— BEGIN —
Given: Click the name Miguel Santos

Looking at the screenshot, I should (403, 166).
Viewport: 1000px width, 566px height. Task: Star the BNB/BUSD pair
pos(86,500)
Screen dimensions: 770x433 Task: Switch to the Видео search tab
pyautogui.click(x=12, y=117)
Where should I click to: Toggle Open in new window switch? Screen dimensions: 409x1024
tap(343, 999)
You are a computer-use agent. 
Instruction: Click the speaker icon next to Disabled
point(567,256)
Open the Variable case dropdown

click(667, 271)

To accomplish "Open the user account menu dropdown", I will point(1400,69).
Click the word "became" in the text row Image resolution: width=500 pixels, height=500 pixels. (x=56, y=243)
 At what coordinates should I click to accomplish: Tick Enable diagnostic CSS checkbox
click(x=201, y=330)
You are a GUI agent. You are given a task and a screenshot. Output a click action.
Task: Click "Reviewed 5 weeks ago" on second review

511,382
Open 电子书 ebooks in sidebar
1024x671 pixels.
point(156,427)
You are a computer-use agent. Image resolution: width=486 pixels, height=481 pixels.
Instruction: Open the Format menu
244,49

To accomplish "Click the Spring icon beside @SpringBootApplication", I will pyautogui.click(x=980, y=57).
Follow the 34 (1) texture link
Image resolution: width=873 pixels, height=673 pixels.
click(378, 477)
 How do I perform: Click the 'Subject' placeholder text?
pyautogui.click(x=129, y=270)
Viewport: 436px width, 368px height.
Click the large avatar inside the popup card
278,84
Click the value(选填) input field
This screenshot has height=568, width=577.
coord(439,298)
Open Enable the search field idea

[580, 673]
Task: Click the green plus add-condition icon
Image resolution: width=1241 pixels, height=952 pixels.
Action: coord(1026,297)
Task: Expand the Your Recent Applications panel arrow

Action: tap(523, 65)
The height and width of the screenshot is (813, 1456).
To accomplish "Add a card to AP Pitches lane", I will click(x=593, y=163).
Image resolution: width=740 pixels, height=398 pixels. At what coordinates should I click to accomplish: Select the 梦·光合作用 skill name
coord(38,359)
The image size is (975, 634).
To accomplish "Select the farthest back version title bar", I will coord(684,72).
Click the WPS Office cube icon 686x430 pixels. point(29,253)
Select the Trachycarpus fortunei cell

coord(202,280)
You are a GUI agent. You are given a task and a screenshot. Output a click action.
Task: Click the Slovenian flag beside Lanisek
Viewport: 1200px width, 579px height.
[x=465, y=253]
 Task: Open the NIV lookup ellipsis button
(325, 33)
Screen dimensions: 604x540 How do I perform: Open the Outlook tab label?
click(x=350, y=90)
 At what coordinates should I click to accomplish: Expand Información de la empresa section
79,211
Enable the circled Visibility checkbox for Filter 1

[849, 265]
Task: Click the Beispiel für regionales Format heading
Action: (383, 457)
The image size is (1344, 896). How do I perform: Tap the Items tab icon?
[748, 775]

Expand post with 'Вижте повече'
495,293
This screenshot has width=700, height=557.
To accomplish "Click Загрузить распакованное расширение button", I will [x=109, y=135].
— END —
## AIM OF THE TASK
Reproduce every entry above verbatim, line for line, without changing anything.

## RESULT
Given: Click the name Miguel Santos

Looking at the screenshot, I should (403, 166).
Viewport: 1000px width, 566px height. Task: Star the BNB/BUSD pair
pos(86,500)
Screen dimensions: 770x433 Task: Switch to the Видео search tab
pyautogui.click(x=12, y=117)
Where should I click to: Toggle Open in new window switch? Screen dimensions: 409x1024
tap(343, 999)
You are a computer-use agent. 
Instruction: Click the speaker icon next to Disabled
point(567,256)
Open the Variable case dropdown

click(667, 271)

To accomplish "Open the user account menu dropdown", I will point(1400,69).
Click the word "became" in the text row Image resolution: width=500 pixels, height=500 pixels. (x=56, y=243)
 At what coordinates should I click to accomplish: Tick Enable diagnostic CSS checkbox
click(x=201, y=330)
You are a GUI agent. You are given a task and a screenshot. Output a click action.
Task: Click "Reviewed 5 weeks ago" on second review

511,382
Open 电子书 ebooks in sidebar
1024x671 pixels.
point(156,427)
You are a computer-use agent. Image resolution: width=486 pixels, height=481 pixels.
Instruction: Open the Format menu
244,49

To accomplish "Click the Spring icon beside @SpringBootApplication", I will pyautogui.click(x=980, y=57).
Follow the 34 (1) texture link
Image resolution: width=873 pixels, height=673 pixels.
click(378, 477)
 How do I perform: Click the 'Subject' placeholder text?
pyautogui.click(x=129, y=270)
Viewport: 436px width, 368px height.
Click the large avatar inside the popup card
278,84
Click the value(选填) input field
This screenshot has height=568, width=577.
coord(439,298)
Open Enable the search field idea

[580, 673]
Task: Click the green plus add-condition icon
Image resolution: width=1241 pixels, height=952 pixels.
Action: coord(1026,297)
Task: Expand the Your Recent Applications panel arrow

Action: tap(523, 65)
The height and width of the screenshot is (813, 1456).
To accomplish "Add a card to AP Pitches lane", I will click(x=593, y=163).
Image resolution: width=740 pixels, height=398 pixels. At what coordinates should I click to accomplish: Select the 梦·光合作用 skill name
coord(38,359)
The image size is (975, 634).
To accomplish "Select the farthest back version title bar", I will coord(684,72).
Click the WPS Office cube icon 686x430 pixels. point(29,253)
Select the Trachycarpus fortunei cell

coord(202,280)
You are a GUI agent. You are given a task and a screenshot. Output a click action.
Task: Click the Slovenian flag beside Lanisek
Viewport: 1200px width, 579px height.
[x=465, y=253]
 Task: Open the NIV lookup ellipsis button
(325, 33)
Screen dimensions: 604x540 How do I perform: Open the Outlook tab label?
click(x=350, y=90)
 At what coordinates should I click to accomplish: Expand Información de la empresa section
79,211
Enable the circled Visibility checkbox for Filter 1

[849, 265]
Task: Click the Beispiel für regionales Format heading
Action: (383, 457)
The image size is (1344, 896). How do I perform: Tap the Items tab icon?
[748, 775]

Expand post with 'Вижте повече'
495,293
This screenshot has width=700, height=557.
To accomplish "Click Загрузить распакованное расширение button", I will [x=109, y=135].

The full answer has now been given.